Emma Gates

Personal information
- Born: 7 May 2004 (age 22)

Sport
- Sport: Athletics
- Event: High jump

Achievements and titles
- Personal best(s): High jump: 1.91 m (Tucson, 2025)

= Emma Gates =

American high jumper (born 2004)

Emma Gates (born 7 May 2004) is an American high jumper. She competed at the 2025 World Championships having finished third at the 2025 USA Outdoor Track and Field Championships.

==Biography==
Gates competed in high jump from the age of nine years-old but also took part in cross country running and running on the track. She won her age-group high jump title at the USATF National Junior Olympic Track & Field Championships in Sacramento, California in August 2016. She competed as a member of Salem Track Club.

Gates attended Cascade High School in Turner, Oregon and in her freshman year in 2019, Gates won the OSAA Class 4A state championship in the high jump as well setting leading times in the sprint events. Her college days were impacted by the COVID-19 pandemic, before winning state titles again in 2021 and 2022. That year she committed to compete for the University of Arizona.

In June 2022, she finished in second place at the USATF U20 Championships. She subsequently competed for the United States at the 2022 World Athletics U20 Championships in Cali, Colombia, where she qualified for the final, placing eleventh overall in August 2025.

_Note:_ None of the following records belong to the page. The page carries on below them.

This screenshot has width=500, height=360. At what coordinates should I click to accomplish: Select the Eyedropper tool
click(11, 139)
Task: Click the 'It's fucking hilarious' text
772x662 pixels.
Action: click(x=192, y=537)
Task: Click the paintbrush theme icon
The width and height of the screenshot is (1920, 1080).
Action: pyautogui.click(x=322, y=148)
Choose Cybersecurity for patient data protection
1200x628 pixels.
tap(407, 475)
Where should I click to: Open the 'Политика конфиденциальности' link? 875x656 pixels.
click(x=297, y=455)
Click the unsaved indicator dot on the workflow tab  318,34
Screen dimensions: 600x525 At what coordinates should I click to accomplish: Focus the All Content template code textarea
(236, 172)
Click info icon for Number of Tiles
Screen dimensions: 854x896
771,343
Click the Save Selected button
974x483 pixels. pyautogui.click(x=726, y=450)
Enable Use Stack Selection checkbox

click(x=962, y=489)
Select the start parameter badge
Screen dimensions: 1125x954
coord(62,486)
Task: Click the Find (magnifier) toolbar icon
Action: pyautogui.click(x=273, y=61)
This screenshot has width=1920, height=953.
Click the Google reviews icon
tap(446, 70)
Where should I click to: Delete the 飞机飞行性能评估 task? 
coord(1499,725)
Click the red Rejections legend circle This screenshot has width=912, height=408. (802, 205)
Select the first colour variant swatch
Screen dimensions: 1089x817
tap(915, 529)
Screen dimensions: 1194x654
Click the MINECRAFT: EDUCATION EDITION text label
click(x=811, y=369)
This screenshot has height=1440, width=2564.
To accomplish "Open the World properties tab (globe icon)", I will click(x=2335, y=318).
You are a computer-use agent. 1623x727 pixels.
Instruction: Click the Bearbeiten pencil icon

Gates won the PAC-12 Championships in Boulder, Colorado in 2024 with a jump of 1.88 metres. She qualified for the final of the 2024 US Olympic Trials, placing tenth overall.

Gates set a new personal best of 1.91 metres at the Desert Heat Classic in Tucson, Arizona in May 2025. She finished third at the 2025 USA Outdoor Track and Field Championships in Eugene, Oregon on 1 August 2025, with a personal best equalling clearance of 1.91 metres.

In September 2025, Gates competed at the 2025 World Athletics Championships in Tokyo, Japan, clearing 1.88 metres without advancing to the final.

Gates equalled her personal best with a jump of 1.91 meters at the Dr. Martin Luther King Jr. Invitational in Albuquerque, New Mexico, in January 2026. Gates placed fourth overall with 1.85 metres at the 2026 NCAA Division I Indoor Track and Field Championships. Later that year, she also qualified for the 2026 NCAA Outdoor Championships.